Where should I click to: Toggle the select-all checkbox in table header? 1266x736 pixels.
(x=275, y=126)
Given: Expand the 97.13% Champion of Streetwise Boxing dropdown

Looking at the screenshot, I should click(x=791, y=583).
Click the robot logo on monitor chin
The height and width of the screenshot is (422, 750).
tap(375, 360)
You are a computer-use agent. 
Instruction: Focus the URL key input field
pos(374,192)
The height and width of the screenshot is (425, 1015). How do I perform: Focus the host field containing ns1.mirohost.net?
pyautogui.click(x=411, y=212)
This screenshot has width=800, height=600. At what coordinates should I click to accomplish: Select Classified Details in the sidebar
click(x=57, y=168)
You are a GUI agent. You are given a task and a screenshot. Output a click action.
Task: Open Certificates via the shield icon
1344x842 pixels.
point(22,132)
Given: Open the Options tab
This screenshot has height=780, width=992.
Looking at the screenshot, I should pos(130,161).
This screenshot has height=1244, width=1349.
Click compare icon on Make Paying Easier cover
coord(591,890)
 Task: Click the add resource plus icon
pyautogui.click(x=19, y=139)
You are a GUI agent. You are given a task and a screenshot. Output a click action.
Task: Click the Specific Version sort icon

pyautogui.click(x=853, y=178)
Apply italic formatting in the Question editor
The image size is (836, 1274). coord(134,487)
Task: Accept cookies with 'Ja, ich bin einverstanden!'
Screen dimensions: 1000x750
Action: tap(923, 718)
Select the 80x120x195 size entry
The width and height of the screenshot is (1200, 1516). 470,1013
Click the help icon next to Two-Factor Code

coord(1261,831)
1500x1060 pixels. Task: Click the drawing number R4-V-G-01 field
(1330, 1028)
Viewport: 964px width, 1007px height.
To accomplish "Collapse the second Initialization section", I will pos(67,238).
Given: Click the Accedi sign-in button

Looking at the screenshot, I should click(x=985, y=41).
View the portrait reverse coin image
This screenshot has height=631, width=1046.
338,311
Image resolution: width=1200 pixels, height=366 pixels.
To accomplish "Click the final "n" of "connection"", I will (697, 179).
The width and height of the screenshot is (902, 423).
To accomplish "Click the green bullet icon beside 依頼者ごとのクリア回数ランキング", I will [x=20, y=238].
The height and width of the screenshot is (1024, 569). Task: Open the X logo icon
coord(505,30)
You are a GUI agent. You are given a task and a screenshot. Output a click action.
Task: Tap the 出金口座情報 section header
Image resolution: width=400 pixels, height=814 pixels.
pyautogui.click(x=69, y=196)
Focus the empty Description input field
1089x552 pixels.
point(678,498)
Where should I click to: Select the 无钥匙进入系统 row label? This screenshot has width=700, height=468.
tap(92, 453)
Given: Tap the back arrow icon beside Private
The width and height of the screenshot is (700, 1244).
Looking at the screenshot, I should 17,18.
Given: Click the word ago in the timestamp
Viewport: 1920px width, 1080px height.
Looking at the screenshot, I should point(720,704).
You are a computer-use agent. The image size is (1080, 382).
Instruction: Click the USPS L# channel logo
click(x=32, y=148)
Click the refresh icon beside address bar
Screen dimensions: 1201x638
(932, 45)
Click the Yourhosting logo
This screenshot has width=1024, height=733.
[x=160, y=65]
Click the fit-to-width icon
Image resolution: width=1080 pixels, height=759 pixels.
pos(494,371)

#####

What needs to be done.
All lines above from the one containing "Image resolution: width=1200" to the one containing "Click the fit-to-width icon" must be repeated exactly, both lines included, and no others.

Task response.
Image resolution: width=1200 pixels, height=366 pixels.
To accomplish "Click the final "n" of "connection"", I will (697, 179).
The width and height of the screenshot is (902, 423).
To accomplish "Click the green bullet icon beside 依頼者ごとのクリア回数ランキング", I will [x=20, y=238].
The height and width of the screenshot is (1024, 569). Task: Open the X logo icon
coord(505,30)
You are a GUI agent. You are given a task and a screenshot. Output a click action.
Task: Tap the 出金口座情報 section header
Image resolution: width=400 pixels, height=814 pixels.
pyautogui.click(x=69, y=196)
Focus the empty Description input field
1089x552 pixels.
point(678,498)
Where should I click to: Select the 无钥匙进入系统 row label? This screenshot has width=700, height=468.
tap(92, 453)
Given: Tap the back arrow icon beside Private
The width and height of the screenshot is (700, 1244).
Looking at the screenshot, I should 17,18.
Given: Click the word ago in the timestamp
Viewport: 1920px width, 1080px height.
Looking at the screenshot, I should point(720,704).
You are a computer-use agent. The image size is (1080, 382).
Instruction: Click the USPS L# channel logo
click(x=32, y=148)
Click the refresh icon beside address bar
Screen dimensions: 1201x638
(932, 45)
Click the Yourhosting logo
This screenshot has width=1024, height=733.
[x=160, y=65]
Click the fit-to-width icon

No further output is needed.